● **REQUIREMENT**: Find each line in the listing below that contains the word "dimensions", and copy those lines.

● **DATASET EXCERPTS**:
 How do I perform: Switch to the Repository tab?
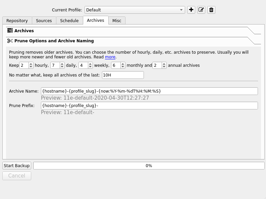[17, 21]
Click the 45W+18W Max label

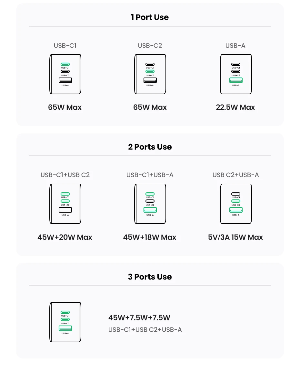click(150, 237)
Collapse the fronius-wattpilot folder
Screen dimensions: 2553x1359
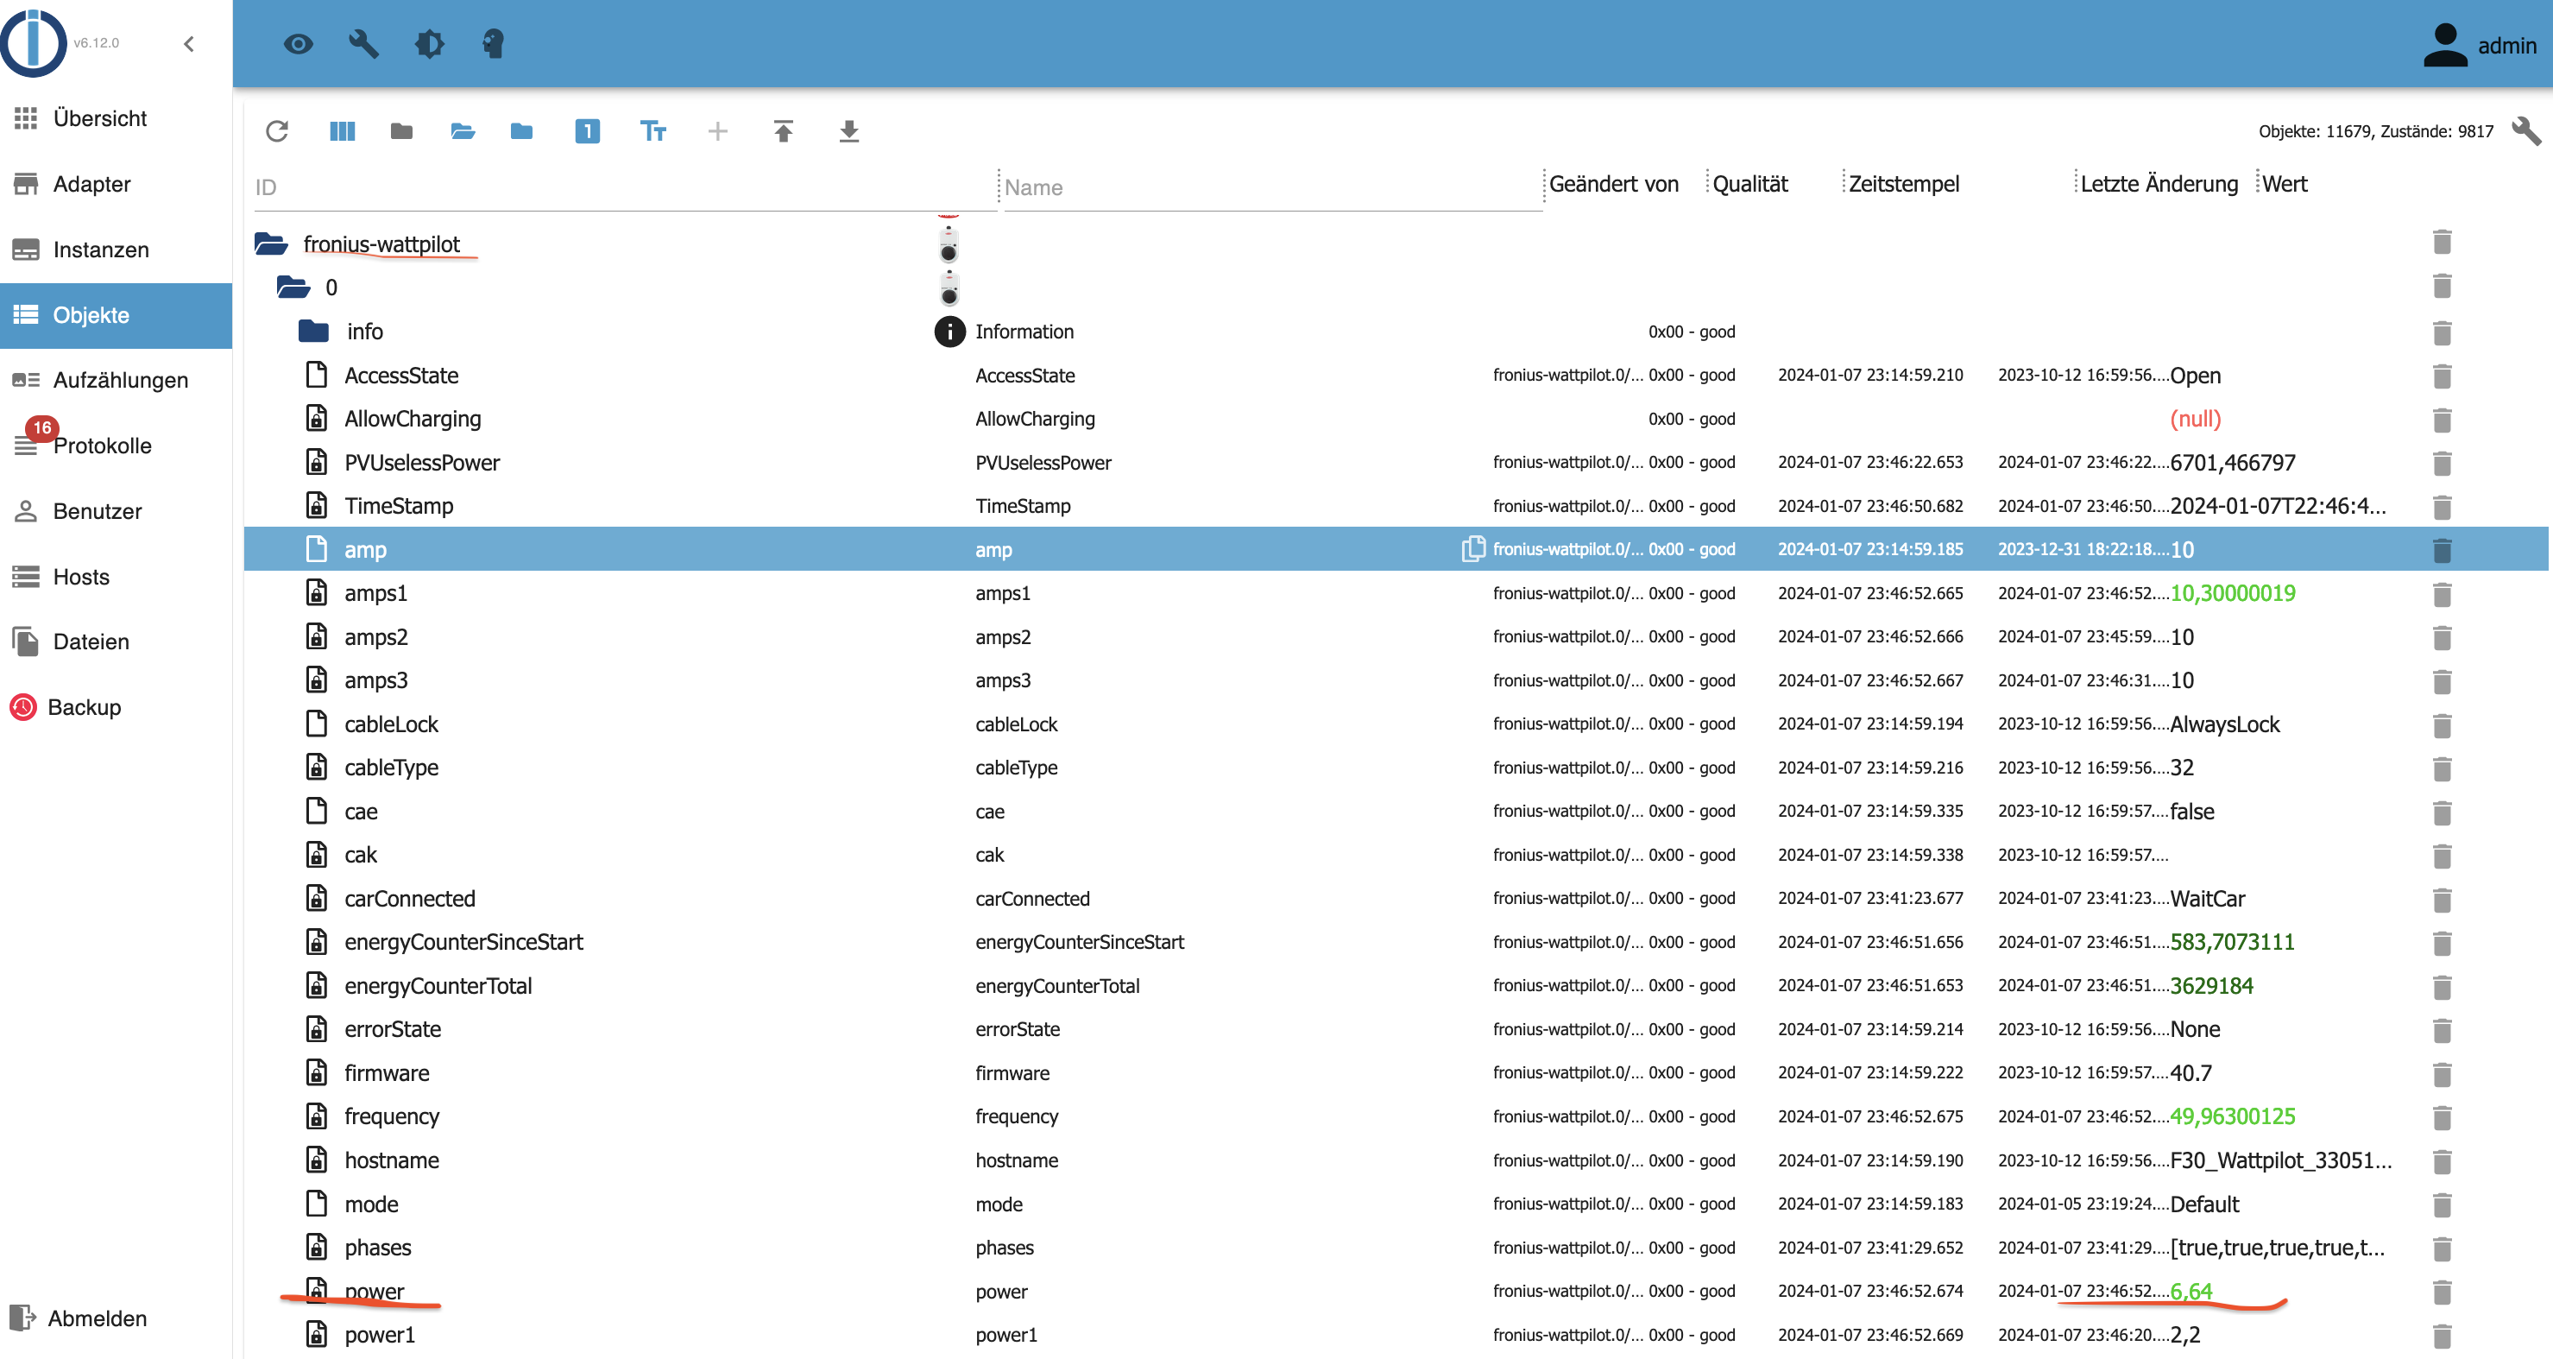point(272,244)
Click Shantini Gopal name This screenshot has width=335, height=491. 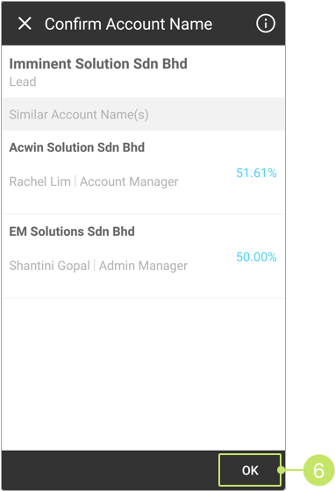[49, 266]
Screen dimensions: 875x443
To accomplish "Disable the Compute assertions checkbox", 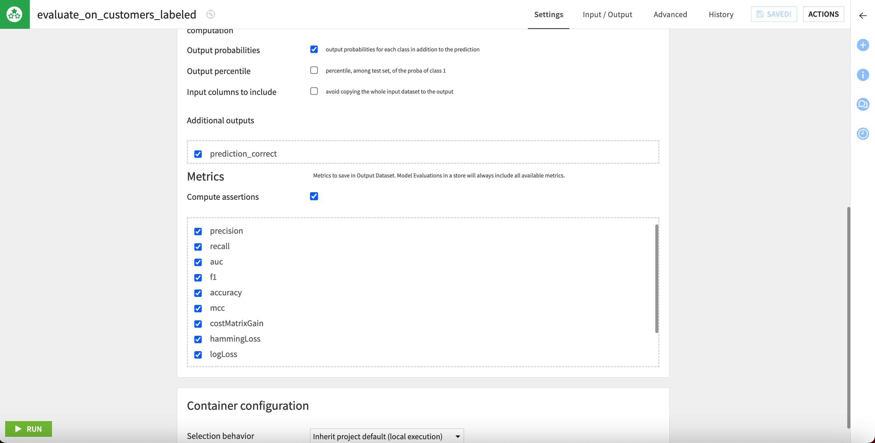I will [x=314, y=196].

● **TASK ANSWER**:
Screen dimensions: 2553x1359
Screen dimensions: 875x443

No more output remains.